A former Hartlepool landmark will be back in the public eye when it becomes a feature of a new art exhibition.
Elephant Rock stood guard on the coastline in the town until it was washed away by a storm in 1891. But now, it is being remembered in an exhibition at the Middlesbrough Institute of Modern Art (mima), which runs until January 31.
Keith McIntyre’s display is called Moladh Elephantus. It investigates processes of coastal erosion, particularly rock formations, through Hartlepool Headland’s Elephant Rock.
Elephant Rock was carved from millennia of coastal erosion and cliff mining.
The limestone geological feature eventually collapsed into the sea and all that is left are its feet, a few protruding weathered stones where the gentle giant once lived.
It was immortalised by Victorian artists like J.S. Holmes and Frances Frith. A team led by Frith photographed the Elephant Rock in 1886, and their picture was made into a postcard, which sold thousands of copies.
McIntyre reimagines the Elephant Rock through a series of new works, taking inspiration from engravings or postcards.
Mima Curator, Alix Collingwood-Swinburn, said: “Moladh Elephantus is the third and final instalment in the drawing? series and gives the public another chance to see the importance of drawing not just as an art form but in all areas of life.

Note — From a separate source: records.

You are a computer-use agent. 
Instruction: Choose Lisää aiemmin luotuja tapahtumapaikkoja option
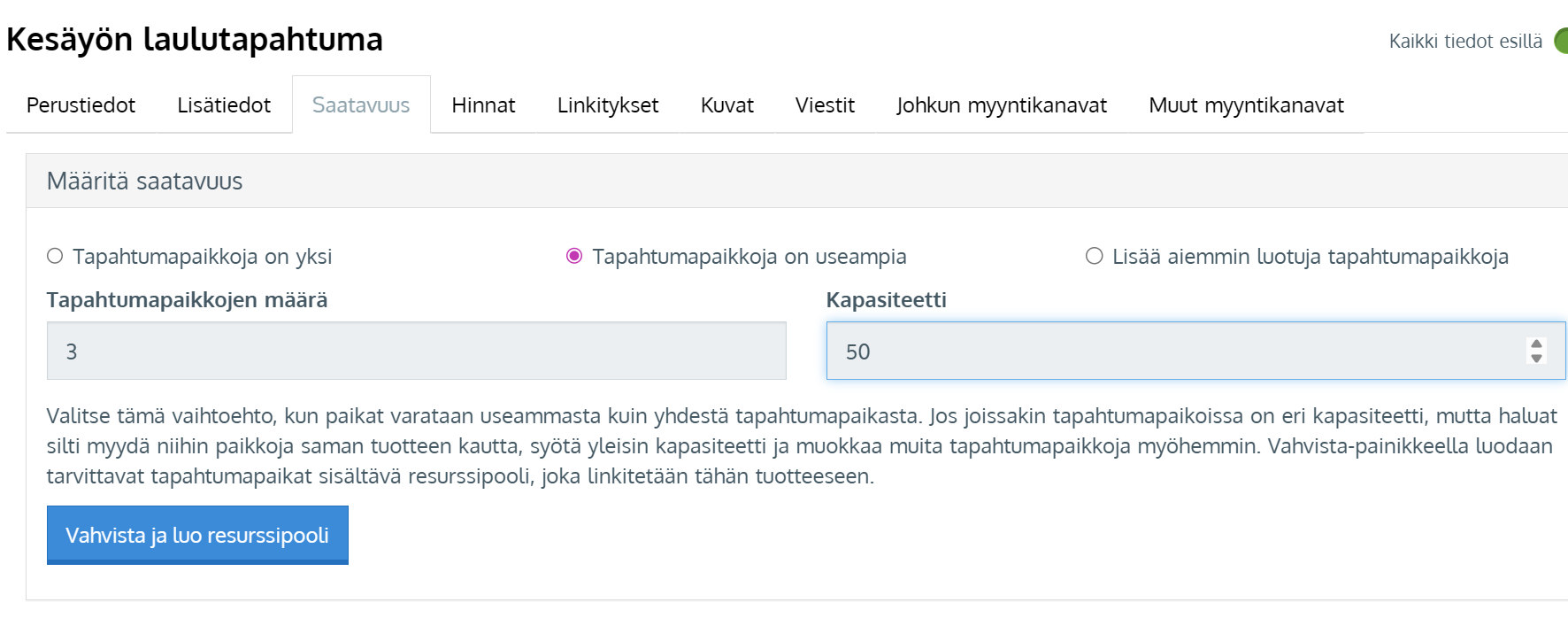click(1095, 256)
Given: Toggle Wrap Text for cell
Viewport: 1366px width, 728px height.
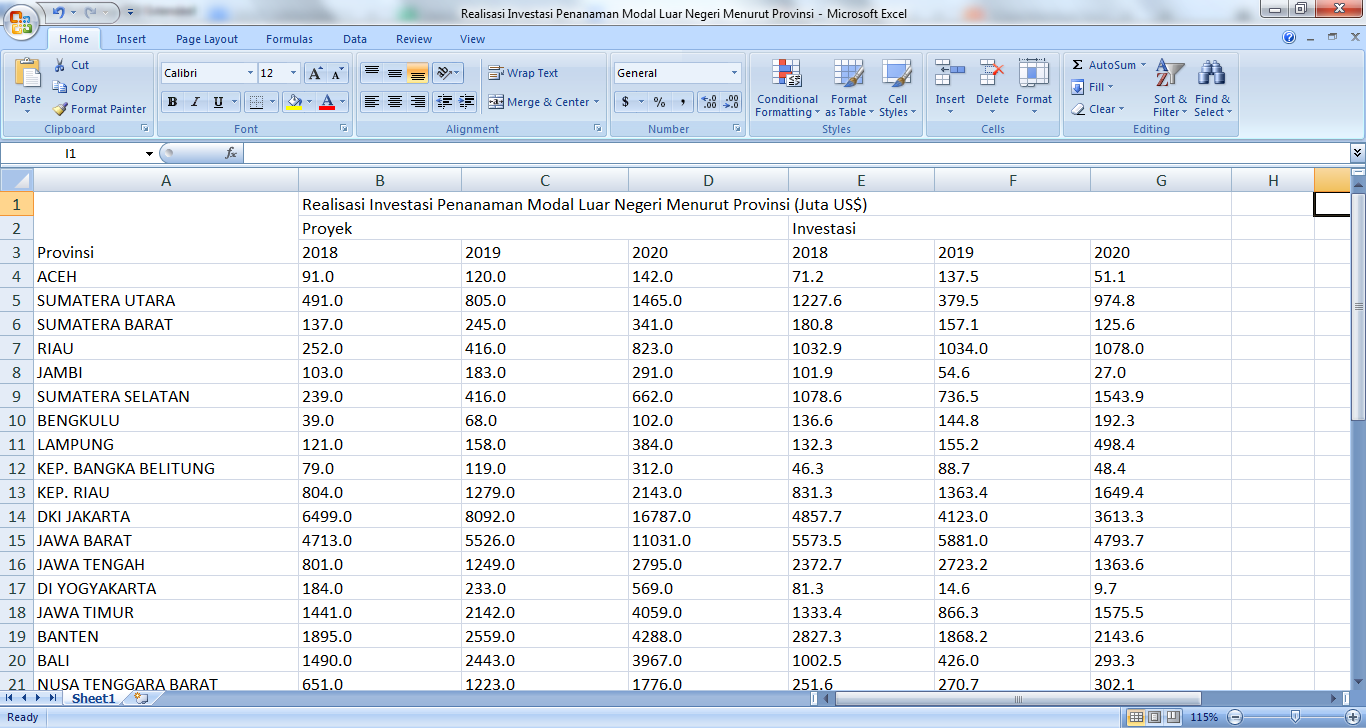Looking at the screenshot, I should click(523, 73).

“The series has been a huge success, showcasing the region’s creative outputs at a time fitting to us in our current transformation as the useful museum, a civic institution that promotes art as a tool for social change.”
Keith McIntyre said: “In this exhibition there are a number of mural scale ink drawings on giant easels re-imagining the giant Elephant Rock that used to be on the Hartlepool Headland.
“There are also postcards from other Elephant Rocks located around the world.
Keith McIntyre is Professor of Fine Art and Head of the Department of Arts at Northumbria University.